■ Things to do:
A. Please answer these about the Last Supper commentary, one line each:
(i) What does it call the doubled phrase "with desire I have desired"?
(ii) Which verse number does it give for "This cup is the new testament in my blood, which is shed for you"?
(iii) Which psalm verse does it quote about a familiar friend who ate bread and lifted up his heel?
B. Resume the Last Supper commentary after its last sentence and keep writing in the same manner.

■ Document passage:
● ● ● ●
There is a depth of feeling in the way Jesus begins. With desire I have desired to eat this passover with you before I suffer (v. 15). The doubled phrase - with desire I have desired - is a Hebrew way of pressing a thing to its utmost: He has longed for this meal with all His heart. And the longing is bound up with what is coming: before I suffer. This is no ordinary Passover, and He knows it; it is His last meal with them before the cross, and He has ached to share it. Twice He speaks of a future when the feast will be complete: I will not any more eat thereof, until it be fulfilled in the kingdom of God (v. 16), and I will not drink of the fruit of the vine, until the kingdom of God shall come (v. 18). So this table looks two directions at once. It looks back to Egypt and the night of deliverance, and it looks forward to a feast not yet kept, the great gathering of His people in the kingdom. The supper He is about to give is the hinge between them - the meal that closes the old and opens the new, and that His people will keep till he come (1 Cor. 11:26).
Then come the words that have been spoken at Christian tables ever since. He took bread, and gave thanks, and brake it, and gave unto them, saying, This is my body which is given for you: this do in remembrance of me (v. 19). Every verb matters: He took, He gave thanks, He brake, He gave. Over the unleavened bread of the Passover - bread that for a thousand years had spoken of the haste of the exodus - He now says a thing no one had said before: this is my body. And He fixes its meaning with a phrase that returns over the cup: which is given for you. Likewise, after supper, the cup: This cup is the new testament in my blood, which is shed for you (v. 20). The bread is His body given; the cup is His blood shed; and both are for you. He does not pause to explain the manner of it. He simply takes the most sacred meal of His people, sets Himself at its center, and hands it to them with the command to keep doing this in remembrance of Him. What He gives them is Himself - broken, poured out, and offered.1
21But, behold, the hand of him that betrayeth me is with me on the table. 22And truly the Son of man goeth, as it was determined: but woe unto that man by whom he is betrayed! 23And they began to enquire among themselves, which of them it was that should do this thing.
Luke places the betrayal exactly where it is hardest to bear: right at the table, in the same breath as the cup. But, behold, the hand of him that betrayeth me is with me on the table (v. 21). In that world a shared meal was the deepest sign of trust and friendship; to eat someone's bread and then betray him was a treachery the Psalms had already wept over - mine own familiar friend… which did eat of my bread, hath lifted up his heel against me (Ps. 41:9). The betrayer's hand is on the very table where Jesus has just given His body and blood for you - and Judas is included in that you, served the same bread, offered the same cup. Then Jesus holds two truths together without letting go of either: the Son of man goeth, as it was determined: but woe unto that man by whom he is betrayed (v. 22). What happens is within God's settled purpose - as it was determined - and yet the betrayer is not thereby excused; the woe is real and personal. The disciples, stricken, begin asking one another which of them it was that should do this thing (v. 23). Not one of them points at Judas. Each looks first into his own heart.
● ● ● ●
■ Supplied material:
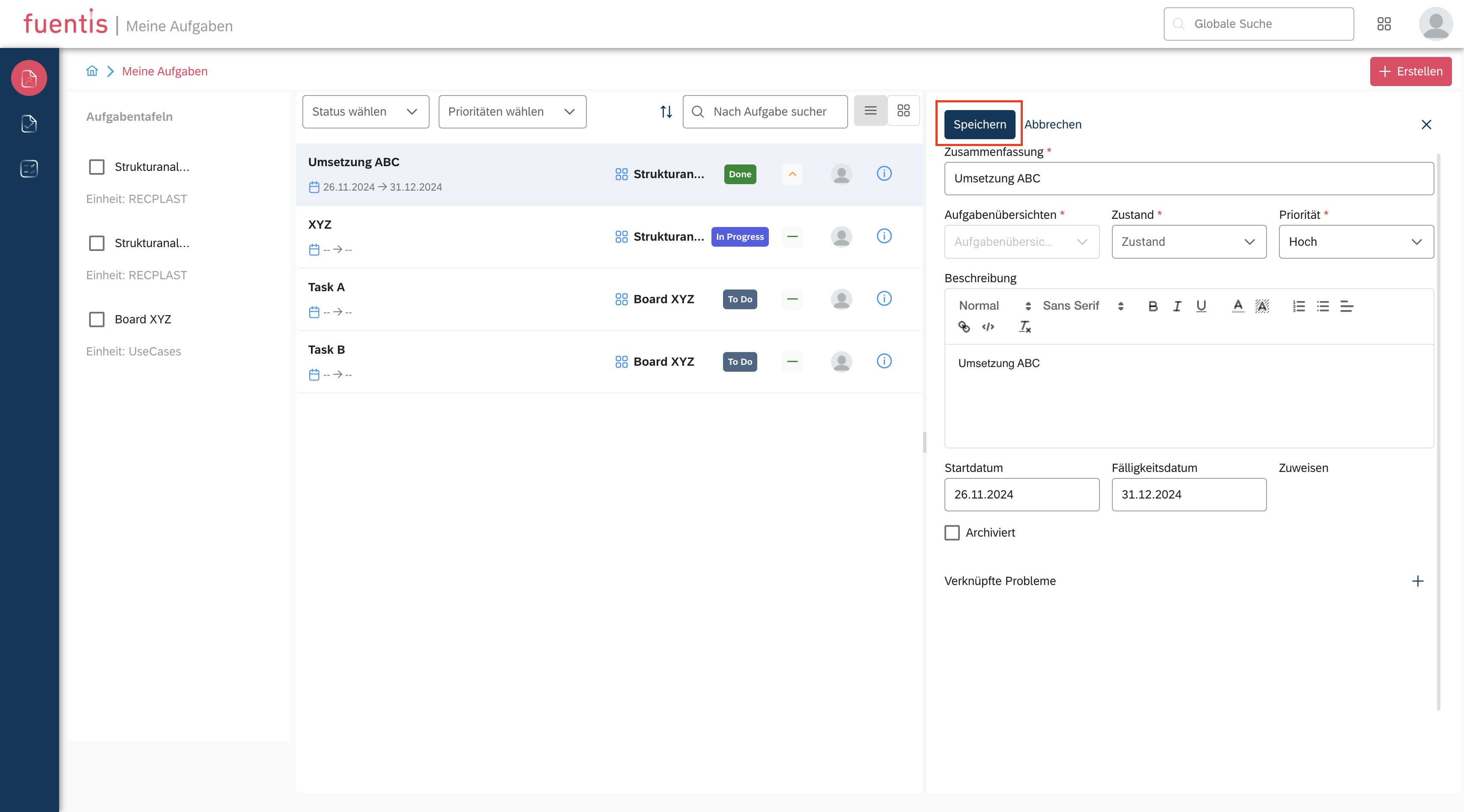Check the first Strukturanal... board checkbox
This screenshot has width=1464, height=812.
click(97, 167)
● ● ● ●
■ Results of the exercise:
A.
(i) A Hebrew way of pressing a thing to its utmost.
(ii) Verse 20.
(iii) Psalm 41:9.

B.
Luke 22:24-38I Am Among You as He That Serveth
24And there was also a strife among them, which of them should be accounted the greatest. 25And he said unto them, The kings of the Gentiles exercise lordship over them; and they that exercise authority upon them are called benefactors. 26But ye shall not be so: but he that is greatest among you, let him be as the younger; and he that is chief, as he that doth serve. 27For whether is greater, he that sitteth at meat, or he that serveth? is not he that sitteth at meat? but I am among you as he that serveth. 28Ye are they which have continued with me in my temptations. 29And I appoint unto you a kingdom, as my Father hath appointed unto me; 30That ye may eat and drink at my table in my kingdom, and sit on thrones judging the twelve tribes of Israel.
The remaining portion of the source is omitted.